EXERCISE A
In the passage on the art exhibit at the Palais des Beaux-Arts, how many American works were on display?
EXERCISE B
Write the next part of the passage on the art exhibit at the Palais des Beaux-Arts, picking up after its final sentence.

* BEGIN DOCUMENT EXTRACT *

The works of art on display at the Palais des Beaux-Arts totaled more than 6,000, making it the largest art exhibit ever assembled in one place except at the Louvre. American works numbered 572, second only to the volume of French paintings and sculpture.
Pictures by Thomas Eakins, Cecilia Beaux, Walter Gay, Edwin Abbey, Will Low, Theodore Robinson, Anna Klumpke, James Carroll Beckwith,
and Alden Weir were to be seen. William Merritt Chase showed eight pictures, the most of any American, and Kenyon Cox entered a portrait of Augustus Saint-Gaudens at work completing a clay relief of William Merritt Chase.
A portrait of Lord Lytton by George P. A. Healy was hung on the same wall with Sargent’s
The Daughters of Edward Darley Boit
.
Everybody had an opinion. “A remarkable portrait picture of little girls by John Sargent … takes the cake,” wrote Robert Henri in his diary.
One young American, John Douglas Patrick from Kansas, a student at the Académie Julian, caused a sensation with an enormous dark canvas called
Brutality
, portraying a Paris wagon driver savagely beating his horse with a club. It was a scene of a kind he and other Americans had witnessed and found appalling. Indeed, a U.S. government commission report on the exposition had only praise for nearly everything about Paris, except for “the unchecked brutality” of cab and wagon drivers and the sufferings of their horses.

* END DOCUMENT EXTRACT *
* BEGIN EXTRACTED INFORMATION *

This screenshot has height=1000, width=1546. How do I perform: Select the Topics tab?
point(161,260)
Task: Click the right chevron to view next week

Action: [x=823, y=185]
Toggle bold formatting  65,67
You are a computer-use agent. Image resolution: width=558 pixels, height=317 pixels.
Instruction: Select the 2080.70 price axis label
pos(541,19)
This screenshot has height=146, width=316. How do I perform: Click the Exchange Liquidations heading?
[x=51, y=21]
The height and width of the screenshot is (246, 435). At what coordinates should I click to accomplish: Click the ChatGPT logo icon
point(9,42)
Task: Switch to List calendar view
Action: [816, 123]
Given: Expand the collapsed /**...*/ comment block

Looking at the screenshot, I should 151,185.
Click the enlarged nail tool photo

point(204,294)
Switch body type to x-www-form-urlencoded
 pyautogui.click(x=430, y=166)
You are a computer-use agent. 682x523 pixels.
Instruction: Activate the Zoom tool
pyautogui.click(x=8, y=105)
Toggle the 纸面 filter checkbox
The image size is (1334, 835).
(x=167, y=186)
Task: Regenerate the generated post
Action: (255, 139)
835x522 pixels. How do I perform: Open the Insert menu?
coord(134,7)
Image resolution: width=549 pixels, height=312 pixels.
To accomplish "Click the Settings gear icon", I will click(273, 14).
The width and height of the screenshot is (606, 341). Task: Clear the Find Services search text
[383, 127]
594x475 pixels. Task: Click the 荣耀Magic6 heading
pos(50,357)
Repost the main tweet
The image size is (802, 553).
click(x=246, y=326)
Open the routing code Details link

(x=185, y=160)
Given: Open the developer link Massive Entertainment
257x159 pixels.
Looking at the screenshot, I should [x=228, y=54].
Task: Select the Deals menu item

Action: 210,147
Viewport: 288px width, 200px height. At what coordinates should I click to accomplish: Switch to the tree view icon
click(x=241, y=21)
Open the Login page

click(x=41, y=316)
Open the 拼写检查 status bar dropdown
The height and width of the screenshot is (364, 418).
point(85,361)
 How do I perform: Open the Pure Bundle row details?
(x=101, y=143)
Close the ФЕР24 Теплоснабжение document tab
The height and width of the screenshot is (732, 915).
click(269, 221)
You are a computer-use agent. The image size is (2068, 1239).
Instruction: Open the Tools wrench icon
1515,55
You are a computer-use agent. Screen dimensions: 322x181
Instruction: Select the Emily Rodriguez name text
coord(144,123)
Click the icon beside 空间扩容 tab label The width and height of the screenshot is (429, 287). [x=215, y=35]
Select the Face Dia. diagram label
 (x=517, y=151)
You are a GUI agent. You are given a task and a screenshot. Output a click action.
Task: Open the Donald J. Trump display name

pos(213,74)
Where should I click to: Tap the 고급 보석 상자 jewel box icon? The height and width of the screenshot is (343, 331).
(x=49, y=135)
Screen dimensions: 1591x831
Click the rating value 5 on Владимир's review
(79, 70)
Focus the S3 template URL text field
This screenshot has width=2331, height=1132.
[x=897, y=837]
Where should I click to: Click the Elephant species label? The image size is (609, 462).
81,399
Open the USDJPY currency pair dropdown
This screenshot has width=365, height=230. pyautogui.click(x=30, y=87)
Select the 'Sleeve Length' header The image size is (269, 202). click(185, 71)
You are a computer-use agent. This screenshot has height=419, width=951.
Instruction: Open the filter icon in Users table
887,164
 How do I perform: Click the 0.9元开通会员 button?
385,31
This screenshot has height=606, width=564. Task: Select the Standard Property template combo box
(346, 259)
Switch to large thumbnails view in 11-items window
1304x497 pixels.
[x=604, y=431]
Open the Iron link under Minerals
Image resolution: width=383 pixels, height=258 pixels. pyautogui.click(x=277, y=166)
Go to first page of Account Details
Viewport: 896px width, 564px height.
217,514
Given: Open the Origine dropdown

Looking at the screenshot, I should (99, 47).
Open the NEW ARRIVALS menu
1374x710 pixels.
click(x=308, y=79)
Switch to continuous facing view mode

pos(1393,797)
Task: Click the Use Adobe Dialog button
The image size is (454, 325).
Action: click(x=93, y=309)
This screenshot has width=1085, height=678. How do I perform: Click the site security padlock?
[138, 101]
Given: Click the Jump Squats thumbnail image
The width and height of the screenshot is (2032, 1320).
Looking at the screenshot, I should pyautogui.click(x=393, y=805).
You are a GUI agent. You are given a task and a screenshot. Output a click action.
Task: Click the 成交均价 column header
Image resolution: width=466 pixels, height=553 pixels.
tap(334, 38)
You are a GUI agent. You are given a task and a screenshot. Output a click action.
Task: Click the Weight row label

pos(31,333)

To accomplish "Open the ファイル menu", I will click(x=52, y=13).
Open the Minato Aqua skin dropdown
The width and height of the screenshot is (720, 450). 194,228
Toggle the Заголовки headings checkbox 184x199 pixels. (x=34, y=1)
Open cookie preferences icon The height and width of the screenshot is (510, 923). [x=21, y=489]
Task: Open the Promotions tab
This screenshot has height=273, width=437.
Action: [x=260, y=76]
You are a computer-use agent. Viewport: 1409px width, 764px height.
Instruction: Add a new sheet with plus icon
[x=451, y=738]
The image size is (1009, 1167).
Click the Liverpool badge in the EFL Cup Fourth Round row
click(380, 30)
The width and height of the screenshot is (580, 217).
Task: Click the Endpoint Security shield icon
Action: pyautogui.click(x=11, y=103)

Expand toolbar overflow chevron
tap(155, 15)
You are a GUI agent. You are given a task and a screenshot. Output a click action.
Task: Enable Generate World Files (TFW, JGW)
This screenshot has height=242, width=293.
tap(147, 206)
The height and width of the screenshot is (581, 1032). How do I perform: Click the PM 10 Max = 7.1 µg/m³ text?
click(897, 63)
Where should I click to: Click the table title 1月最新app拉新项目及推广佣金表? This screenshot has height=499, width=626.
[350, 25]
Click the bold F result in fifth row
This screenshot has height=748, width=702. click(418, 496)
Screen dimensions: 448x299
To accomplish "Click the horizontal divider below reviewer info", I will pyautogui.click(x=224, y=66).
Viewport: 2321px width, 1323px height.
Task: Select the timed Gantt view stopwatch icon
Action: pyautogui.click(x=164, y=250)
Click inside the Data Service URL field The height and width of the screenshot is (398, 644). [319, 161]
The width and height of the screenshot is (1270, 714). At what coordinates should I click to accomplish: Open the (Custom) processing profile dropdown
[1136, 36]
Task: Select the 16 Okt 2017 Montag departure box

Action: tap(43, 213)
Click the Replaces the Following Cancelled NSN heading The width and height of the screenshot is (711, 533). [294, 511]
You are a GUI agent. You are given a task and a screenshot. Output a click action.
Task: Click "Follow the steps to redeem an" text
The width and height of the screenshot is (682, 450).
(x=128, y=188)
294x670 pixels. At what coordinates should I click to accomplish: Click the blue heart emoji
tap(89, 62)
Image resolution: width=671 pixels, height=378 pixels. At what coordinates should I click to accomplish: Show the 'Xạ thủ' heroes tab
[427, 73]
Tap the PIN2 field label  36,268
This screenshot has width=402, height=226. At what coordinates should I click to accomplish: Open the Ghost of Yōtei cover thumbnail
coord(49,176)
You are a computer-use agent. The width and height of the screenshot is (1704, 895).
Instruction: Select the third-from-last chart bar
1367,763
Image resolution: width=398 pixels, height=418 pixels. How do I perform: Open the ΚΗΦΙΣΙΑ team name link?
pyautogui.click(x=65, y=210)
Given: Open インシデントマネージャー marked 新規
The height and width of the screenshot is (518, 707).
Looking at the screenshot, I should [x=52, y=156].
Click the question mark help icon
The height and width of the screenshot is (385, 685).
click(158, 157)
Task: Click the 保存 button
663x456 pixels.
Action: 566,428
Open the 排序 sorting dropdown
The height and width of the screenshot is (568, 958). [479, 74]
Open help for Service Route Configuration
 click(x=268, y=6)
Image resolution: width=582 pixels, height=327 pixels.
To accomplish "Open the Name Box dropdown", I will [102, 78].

* END EXTRACTED INFORMATION *

EXERCISE RESULT A
572

EXERCISE RESULT B
Buffalo Bill Cody arrived with his Wild West Show, his troupe of cowboys, Indians, and horses, and star performer “Little Sure-Shot,” Annie Oakley, creating a sensation of a kind not felt in Paris since the days of Tom Thumb and George Catlin and his Indians. Performances were staged on show grounds in the Parc Neuilly, just beyond the Arc de Triomphe, and drew steady, enthusiastic crowds. Buffalo Bill even posed for a large portrait by Rosa Bonheur seated astride his favorite white horse.
Added to all this was the fascination of the constant human parade, at the fair and up and down the avenues, a show many visitors enjoyed as much as anything.
Still, nothing about the exposition so symbolized its glamour, its theme of modern achievement and progress, or attracted such throngs through the entire event as the Eiffel Tower. As colorful as anything at the highly colorful fair, it had been painted five shades of red, from a dark, bronze-like color at the base to a golden yellow at the top. Few would have disagreed with the Boston correspondent who wrote that it deserved to be ranked with “the wonders of the world.”
People stood for hours in long lines waiting their turns to go up. By the close of the fair, 1,968,287 tickets had been sold—at the equivalent of
40 cents to go to the first platform, 60 cents to the second—bringing in more than a million dollars, a sum equal to the entire cost of building the tower. Nor did this include profits from the popular restaurants on the first platform.
To the Americans who made the ascent it was a matter of no small import that the ride up to the first platform was made possible by the Otis Elevator Company of New York, by a device more like a steep mountain railway than an elevator.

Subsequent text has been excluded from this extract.